Familie von Christin Asia lebt in Pakistan in Angst
ISLAMABAD. Asia Bibi (51) wurde in Pakistan zum Tod verurteilt, dann aber begnadigt. Doch ihre Familie lebt in grosser Angst und muss sich verstecken.
Die Christin Bibi wurde 2010 als erste Frau in der Geschichte des Landes zum Tod verurteilt – wegen angeblicher Gotteslästerung. Nach weltweiten Protesten wurde sie nach acht Jahren Haft 2018 rehabilitiert. Bald reist sie nun ins Exil nach Kanada aus. Nicht so ihre Familie: Trotz des Freispruchs lebt ihre Familie in einem Versteck in der pakistanischen Provinz. Der deutsche Investigativjournalist Shams Ul Haq hat sie aufgespürt.

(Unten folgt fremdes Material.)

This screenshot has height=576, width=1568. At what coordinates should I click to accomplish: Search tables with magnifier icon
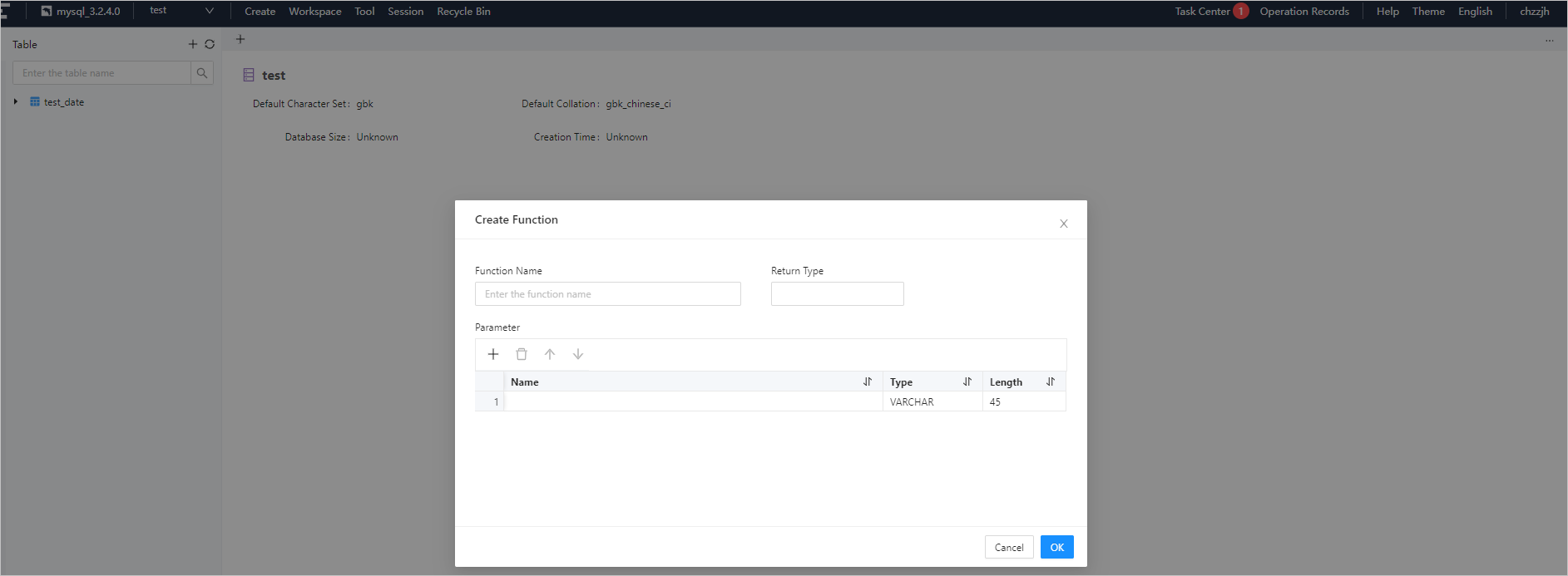coord(202,73)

«Die Fahrt ins Nirgendwo dauert etwa zwei Stunden. Zwei Kontaktpersonen fahren mit mir von Lahore aus durch kleine Dörfer in eine Siedlung, in der höchstens 100 Personen in kleinen, aus Erde gemauerten Häusern leben. Hier versteckt sich Asia Bibis Familie. Seit die Familie in Todesangst vor radikalen Muslimen aus dem Heimatdorf fliehen musste, lebt sie hier. Der Vater und der älteste, schwer kranke Bruder teilen sich ein kleines Zimmer. Auch zwei weitere Brüder sowie die fünf Schwestern von Asia müssen im Versteckten leben.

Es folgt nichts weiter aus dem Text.